Article
English, Spanish, French, Portuguese
ID: <
oai:doaj.org/article:9608b611ed2142518fa70d056e3285fd>
·
DOI: <
10.1590/S0104-71832001000200009>
Abstract
In Louisiana Story, Robert Flaherty chose the loud nature opulent as a meeting place between two cultures: an English-speaking industrial culture and a French-speaking rural culture. This film, which is commissioned and financed by the Standard Oil Oil company, was originally intended to show the difficulties and dangers of oil extraction for its teams, while at the same time presenting them in a project aimed at the general public. The problem for Flaherty was that such manoeuvres were underground and escaped from the camera’s lens. After having travelled thousands of kilometres in the United States in search of inspiration, his choice focused on the country of the Acadians of Louisian, where it was marked by the image of a waterborne platform on one of the many bayans in that region.

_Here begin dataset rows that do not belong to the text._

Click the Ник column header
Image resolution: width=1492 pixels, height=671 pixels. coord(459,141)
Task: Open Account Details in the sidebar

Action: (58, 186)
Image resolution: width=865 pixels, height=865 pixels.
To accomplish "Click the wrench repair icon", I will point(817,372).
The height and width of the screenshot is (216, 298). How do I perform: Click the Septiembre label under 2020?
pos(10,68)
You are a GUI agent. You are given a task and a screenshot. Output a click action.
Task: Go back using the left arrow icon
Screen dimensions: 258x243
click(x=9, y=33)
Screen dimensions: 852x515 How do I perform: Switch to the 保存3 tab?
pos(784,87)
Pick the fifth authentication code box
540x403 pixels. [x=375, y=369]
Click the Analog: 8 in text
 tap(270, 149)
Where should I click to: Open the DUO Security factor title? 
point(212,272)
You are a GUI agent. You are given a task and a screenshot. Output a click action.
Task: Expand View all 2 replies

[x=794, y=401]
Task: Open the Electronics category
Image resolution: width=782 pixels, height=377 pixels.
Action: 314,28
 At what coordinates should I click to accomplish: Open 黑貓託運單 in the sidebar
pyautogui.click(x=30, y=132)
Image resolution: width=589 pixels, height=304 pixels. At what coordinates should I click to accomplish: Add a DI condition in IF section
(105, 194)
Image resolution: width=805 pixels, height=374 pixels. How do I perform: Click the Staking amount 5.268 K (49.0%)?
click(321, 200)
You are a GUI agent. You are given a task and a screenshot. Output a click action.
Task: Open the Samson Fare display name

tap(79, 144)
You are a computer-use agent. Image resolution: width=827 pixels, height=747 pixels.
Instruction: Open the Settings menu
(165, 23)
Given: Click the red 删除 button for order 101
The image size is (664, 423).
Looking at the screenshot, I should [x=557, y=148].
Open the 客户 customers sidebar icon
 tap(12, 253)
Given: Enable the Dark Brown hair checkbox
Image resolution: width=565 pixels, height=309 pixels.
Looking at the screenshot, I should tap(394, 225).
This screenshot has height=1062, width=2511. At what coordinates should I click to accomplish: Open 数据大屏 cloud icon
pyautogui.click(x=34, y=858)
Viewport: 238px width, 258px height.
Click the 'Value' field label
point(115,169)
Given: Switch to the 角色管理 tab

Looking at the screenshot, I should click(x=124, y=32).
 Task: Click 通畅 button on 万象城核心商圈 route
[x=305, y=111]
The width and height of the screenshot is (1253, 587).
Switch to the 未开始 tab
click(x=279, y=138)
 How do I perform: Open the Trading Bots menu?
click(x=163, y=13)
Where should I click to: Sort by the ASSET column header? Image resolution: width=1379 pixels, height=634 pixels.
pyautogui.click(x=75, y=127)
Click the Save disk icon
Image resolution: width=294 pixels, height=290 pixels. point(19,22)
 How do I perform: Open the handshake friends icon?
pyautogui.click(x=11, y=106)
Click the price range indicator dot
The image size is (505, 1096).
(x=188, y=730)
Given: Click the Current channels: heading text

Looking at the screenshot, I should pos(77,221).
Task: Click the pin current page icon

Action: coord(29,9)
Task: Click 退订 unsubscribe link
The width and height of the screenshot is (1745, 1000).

This place allowed him to mix and compare in the same image the modernity of the derricks and a wild nature, a population strange by its traditions and language with a more typical American working population. Louisiana Story remains a strange and ambiguous film. Men appear to be secondary, dominated by the gigantism of oil equipment and the size of nature. It seems that at the time of the Flaherty shooting was fascinated by fauna and flora, to the detriment of the scenario which was the encounter between two cultures through the discoveries and friendship of a small cashew boy.